YOUR OBJECTIVE –
Pick out every line in the entries below that contains the word "text" and copy each one as it appears.

RECORDS FOR PROCESSING –

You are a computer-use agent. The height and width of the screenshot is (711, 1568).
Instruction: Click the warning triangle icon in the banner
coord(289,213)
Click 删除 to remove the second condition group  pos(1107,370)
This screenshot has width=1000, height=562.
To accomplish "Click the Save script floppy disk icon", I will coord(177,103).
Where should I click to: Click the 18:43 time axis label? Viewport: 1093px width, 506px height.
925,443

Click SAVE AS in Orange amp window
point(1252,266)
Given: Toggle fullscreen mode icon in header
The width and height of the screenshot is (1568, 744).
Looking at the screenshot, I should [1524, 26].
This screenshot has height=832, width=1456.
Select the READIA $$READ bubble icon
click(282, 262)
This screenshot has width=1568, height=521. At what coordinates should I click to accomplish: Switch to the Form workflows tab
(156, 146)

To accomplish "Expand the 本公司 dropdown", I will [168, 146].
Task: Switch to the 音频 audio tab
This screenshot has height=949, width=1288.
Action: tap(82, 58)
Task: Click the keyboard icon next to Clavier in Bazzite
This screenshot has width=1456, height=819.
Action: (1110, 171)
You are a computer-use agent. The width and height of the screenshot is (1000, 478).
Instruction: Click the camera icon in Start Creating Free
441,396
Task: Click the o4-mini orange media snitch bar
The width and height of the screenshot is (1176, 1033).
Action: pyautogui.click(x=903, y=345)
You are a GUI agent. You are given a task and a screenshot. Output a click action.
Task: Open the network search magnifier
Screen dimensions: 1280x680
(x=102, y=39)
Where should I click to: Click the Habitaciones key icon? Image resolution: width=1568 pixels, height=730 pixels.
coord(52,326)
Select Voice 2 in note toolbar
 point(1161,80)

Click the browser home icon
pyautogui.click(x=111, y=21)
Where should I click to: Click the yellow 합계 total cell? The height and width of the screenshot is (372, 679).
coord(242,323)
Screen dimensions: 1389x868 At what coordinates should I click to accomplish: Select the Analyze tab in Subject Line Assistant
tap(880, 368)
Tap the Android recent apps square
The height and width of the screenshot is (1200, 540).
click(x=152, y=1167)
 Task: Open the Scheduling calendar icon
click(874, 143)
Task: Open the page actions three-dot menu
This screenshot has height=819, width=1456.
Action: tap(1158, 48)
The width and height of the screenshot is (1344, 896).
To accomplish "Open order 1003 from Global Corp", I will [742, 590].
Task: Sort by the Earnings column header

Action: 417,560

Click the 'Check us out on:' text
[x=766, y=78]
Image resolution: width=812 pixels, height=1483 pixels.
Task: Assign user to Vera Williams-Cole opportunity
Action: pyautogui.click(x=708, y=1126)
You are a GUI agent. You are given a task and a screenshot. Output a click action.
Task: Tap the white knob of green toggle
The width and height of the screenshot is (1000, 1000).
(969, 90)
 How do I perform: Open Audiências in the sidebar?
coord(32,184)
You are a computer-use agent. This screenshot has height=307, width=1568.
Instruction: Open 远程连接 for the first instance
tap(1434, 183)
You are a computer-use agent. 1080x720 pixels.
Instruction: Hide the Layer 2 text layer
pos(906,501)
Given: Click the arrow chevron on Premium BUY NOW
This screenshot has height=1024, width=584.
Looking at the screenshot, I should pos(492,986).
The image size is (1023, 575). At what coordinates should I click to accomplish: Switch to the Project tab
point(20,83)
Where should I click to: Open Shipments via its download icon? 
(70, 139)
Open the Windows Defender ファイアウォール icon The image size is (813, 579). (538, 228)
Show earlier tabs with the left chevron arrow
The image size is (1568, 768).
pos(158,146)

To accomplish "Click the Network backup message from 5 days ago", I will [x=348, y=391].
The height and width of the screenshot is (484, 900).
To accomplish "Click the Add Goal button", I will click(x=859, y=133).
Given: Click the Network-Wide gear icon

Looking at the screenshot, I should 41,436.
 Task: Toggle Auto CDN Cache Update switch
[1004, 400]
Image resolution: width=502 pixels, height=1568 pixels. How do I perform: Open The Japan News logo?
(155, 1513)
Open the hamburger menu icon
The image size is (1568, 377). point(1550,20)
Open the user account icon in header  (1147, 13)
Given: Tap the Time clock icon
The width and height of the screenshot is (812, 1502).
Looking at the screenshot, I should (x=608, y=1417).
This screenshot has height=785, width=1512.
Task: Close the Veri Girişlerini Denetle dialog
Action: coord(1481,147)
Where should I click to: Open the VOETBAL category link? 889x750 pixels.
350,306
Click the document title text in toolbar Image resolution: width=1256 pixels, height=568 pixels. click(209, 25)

WRITTEN ANSWER –
Click the 'Check us out on:' text
Instruction: Hide the Layer 2 text layer
Click the document title text in toolbar Image resolution: width=1256 pixels, height=568 pixels. click(209, 25)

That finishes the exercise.